While Azure Backup provides a variety of capabilities to help you protect your backups better and in ways to suit your requirements, it is essential that you leverage them as much as possible. This is where the BCDR security posture can help you take stock of the security of your backups, as well as guides you on how to improve it.

BCDR security posture

BCDR security posture allows you to assess the security of your BCDR data across your estate in terms of how well it is poised to help you recover from any ransomware attacks that may require to rely on your backup systems. To do this, Backup classifies the security of your protected resources into security levels ‘Excellent’, ‘Good’, ‘Fair’ and ‘Poor’, which in turn are determined by the state of these security settings on your vaults- immutable vaults, soft delete and multi-user authorization.
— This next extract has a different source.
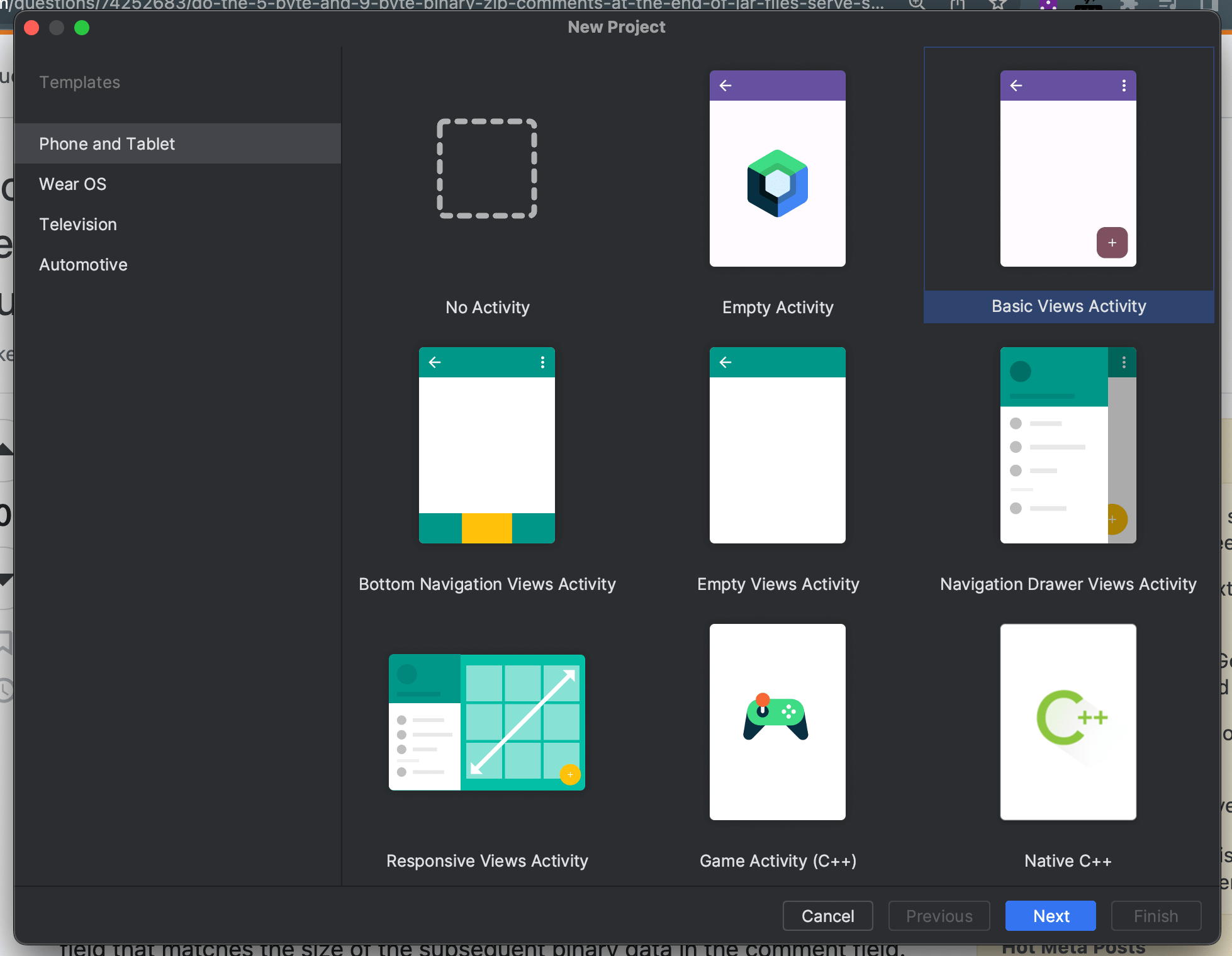Screen dimensions: 1232x956
Task: Click the Empty Activity caption text
Action: pos(777,308)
The security levels are described as follows:

  • Excellent: All backups are protected against accidental deletion and ransomware attacks. To achieve excellent security, following conditions must be true.
    • Either immutability or soft-delete vault setting must be enabled and irreversible (locked/always-on).
    • Multi-user authorization (MUA) must be enabled on the vault.
  • Good: Existing backups are protected against accidental deletions and offer better chances of data recovery. To achieve good security, either immutability with lock or soft-delete must be enabled.
  • Fair: All critical backup operations will have an additional layer of protection. To achieve fair security, MUA must be enabled on the vault.
  • Poor: Neither advanced protection capability is enabled, nor only reversible capabilities are enabled. Poor security can only provide protection against accidental deletions.

Improving the state of the aforementioned security settings of the vault can help improve the security levels of the corresponding items.